I explored various strategies to help me to quit. I recruited accountability partners. Nothing worked. I could not successfully quit.
At some point, I got really sick of this negative cycle. I was fed up with it. And I got a little angry. I said to myself: “I am going to dedicate my whole life to this goal right now. Time to get serious!”
Using overwhelming force
So what I did next was to set up a plan. My plan consisted of using every available resource that I had at my disposal.
One part of my plan was in my reward system. I saved up extra money and set it aside to reward myself after I successfully quit smoking. This worked really well, and I had several hundred dollars of “fun money” that I could spend on whatever I wanted if I made it to two weeks without any nicotine (two weeks is a huge turning point where most people achieve success if they can make it).
Another part of my plan was in vacationing.

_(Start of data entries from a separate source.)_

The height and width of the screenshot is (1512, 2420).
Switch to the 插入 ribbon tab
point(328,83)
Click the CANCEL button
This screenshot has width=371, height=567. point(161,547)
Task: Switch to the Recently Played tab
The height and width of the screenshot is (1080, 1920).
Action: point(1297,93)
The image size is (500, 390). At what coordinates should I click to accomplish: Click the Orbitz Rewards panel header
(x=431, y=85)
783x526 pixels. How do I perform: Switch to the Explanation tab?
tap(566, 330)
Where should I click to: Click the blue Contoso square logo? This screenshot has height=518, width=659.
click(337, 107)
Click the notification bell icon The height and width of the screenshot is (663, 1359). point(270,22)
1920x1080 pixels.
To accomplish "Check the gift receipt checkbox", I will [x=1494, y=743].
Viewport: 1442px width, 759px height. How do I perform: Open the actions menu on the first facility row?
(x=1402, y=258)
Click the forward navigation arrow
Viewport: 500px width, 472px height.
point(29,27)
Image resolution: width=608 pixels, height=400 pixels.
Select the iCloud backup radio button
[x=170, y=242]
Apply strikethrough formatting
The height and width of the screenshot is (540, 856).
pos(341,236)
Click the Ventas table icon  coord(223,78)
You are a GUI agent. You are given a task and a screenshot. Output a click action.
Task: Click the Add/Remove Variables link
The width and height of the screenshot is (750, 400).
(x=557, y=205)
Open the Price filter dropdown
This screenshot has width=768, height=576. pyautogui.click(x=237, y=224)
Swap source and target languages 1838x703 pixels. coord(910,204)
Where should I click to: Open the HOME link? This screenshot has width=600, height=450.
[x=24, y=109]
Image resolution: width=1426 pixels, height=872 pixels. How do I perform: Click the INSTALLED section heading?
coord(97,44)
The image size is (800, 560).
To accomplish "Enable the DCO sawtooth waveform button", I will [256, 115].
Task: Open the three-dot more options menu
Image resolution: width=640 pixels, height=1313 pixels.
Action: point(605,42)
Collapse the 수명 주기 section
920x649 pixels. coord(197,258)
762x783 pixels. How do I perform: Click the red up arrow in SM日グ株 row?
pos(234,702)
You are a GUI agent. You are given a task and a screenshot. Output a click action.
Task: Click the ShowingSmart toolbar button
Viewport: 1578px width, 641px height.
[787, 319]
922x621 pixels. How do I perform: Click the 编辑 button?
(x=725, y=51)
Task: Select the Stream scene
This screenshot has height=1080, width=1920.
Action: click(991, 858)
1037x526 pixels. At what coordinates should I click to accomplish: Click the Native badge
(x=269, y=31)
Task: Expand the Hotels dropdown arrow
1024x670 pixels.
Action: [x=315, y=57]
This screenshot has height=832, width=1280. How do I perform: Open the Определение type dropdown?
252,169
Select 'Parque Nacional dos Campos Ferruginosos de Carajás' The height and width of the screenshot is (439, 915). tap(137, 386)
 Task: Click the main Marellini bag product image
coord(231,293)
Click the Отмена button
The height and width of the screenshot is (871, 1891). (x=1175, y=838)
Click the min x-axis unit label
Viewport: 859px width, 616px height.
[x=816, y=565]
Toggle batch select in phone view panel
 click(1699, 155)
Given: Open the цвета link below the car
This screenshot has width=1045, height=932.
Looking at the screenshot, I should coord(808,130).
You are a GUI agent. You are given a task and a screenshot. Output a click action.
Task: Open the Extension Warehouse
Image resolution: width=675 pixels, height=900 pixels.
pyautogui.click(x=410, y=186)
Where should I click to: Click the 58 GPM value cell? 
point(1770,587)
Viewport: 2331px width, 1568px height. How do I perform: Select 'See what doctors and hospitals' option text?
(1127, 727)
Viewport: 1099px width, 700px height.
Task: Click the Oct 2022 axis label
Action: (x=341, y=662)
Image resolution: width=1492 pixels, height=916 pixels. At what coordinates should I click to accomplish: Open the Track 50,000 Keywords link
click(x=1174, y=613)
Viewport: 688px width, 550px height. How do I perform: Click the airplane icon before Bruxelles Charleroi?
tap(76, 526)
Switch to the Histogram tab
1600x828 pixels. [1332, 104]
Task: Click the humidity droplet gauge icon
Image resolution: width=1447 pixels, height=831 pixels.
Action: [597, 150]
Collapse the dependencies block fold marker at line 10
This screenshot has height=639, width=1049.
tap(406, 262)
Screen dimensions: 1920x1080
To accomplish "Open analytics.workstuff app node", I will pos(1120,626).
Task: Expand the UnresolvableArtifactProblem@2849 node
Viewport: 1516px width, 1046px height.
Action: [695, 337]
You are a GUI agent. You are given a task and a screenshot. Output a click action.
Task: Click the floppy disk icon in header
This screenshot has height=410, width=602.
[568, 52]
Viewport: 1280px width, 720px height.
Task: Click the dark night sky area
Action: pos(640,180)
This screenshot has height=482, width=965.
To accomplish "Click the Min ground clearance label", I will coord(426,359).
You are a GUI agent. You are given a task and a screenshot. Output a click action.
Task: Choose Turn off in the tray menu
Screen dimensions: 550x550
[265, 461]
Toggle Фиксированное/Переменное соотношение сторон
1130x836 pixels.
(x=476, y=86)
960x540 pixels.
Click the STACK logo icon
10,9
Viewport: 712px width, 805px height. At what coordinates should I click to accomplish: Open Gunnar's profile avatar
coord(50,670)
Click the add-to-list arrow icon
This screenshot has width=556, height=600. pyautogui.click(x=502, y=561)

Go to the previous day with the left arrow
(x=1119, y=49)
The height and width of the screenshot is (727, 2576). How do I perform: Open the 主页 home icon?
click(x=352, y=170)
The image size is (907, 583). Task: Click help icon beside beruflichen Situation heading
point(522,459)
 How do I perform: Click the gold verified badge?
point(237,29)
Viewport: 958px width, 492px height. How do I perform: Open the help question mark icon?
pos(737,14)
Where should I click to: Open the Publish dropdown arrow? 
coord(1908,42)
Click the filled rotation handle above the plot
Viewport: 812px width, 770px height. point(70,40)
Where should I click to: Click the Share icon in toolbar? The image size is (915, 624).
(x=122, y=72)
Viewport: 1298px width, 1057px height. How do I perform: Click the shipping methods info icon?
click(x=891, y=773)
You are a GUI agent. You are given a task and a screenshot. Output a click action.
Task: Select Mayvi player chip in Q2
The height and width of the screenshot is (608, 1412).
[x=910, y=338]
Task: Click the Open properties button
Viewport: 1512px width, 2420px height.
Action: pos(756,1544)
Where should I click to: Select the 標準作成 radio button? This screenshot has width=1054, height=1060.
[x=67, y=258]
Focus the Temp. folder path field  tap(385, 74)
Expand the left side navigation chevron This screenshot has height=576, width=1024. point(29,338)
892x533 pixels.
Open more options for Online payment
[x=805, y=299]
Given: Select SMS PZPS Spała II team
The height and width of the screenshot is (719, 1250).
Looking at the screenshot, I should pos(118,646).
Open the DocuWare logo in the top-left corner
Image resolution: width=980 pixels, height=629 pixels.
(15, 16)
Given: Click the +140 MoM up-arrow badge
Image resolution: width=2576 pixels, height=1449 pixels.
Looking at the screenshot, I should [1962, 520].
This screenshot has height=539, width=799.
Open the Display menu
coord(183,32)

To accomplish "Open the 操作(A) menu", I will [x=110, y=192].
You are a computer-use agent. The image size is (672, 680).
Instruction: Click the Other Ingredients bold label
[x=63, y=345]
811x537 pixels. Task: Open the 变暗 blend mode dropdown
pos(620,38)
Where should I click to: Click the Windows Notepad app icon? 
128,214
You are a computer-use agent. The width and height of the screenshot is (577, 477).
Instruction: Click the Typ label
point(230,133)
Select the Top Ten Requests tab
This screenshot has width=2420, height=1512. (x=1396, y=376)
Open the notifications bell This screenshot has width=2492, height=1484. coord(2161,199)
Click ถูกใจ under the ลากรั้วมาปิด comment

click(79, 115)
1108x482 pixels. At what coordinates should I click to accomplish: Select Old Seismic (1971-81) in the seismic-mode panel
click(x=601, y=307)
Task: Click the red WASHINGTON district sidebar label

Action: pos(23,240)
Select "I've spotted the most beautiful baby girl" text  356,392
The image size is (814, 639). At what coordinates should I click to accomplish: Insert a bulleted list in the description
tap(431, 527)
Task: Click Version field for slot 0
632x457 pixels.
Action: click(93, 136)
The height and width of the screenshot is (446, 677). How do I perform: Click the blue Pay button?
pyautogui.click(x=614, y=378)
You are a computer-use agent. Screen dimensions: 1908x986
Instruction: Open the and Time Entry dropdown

I planned this quit attempt so much in advance that I was going to be off of work for several weeks and taking a huge family vacation in order to distract myself. Again, this worked perfectly, but it took a lot of planning and organization to make it all happen.
This is overwhelming force in action. Giving yourself several hundred dollars as reward money and planning a huge family vacation as a distraction are both huge action steps. I did not just want to make a feeble quitting attempt, but I wanted instead to completely bury my goal of quitting.
Careful planning and a serious commitment made it happen. I was able to quit smoking and then went on to start exercising regularly too.
Realizing your true power
When I was finally able to quit smoking, I realize the full power that I had.
I was exercising now too, running six miles every other day.
And the thought struck me at this point: “I can do anything I want, really. Quitting smoking and becoming a regular runner was incredibly tough, but I did it. I can do anything!”
So I started doing stuff, challenging myself to make more positive changes. I finished a degree. Built a business. Got a promotion. And so on.
This is how positive change should happen in recovery. Get one win, and then build on it.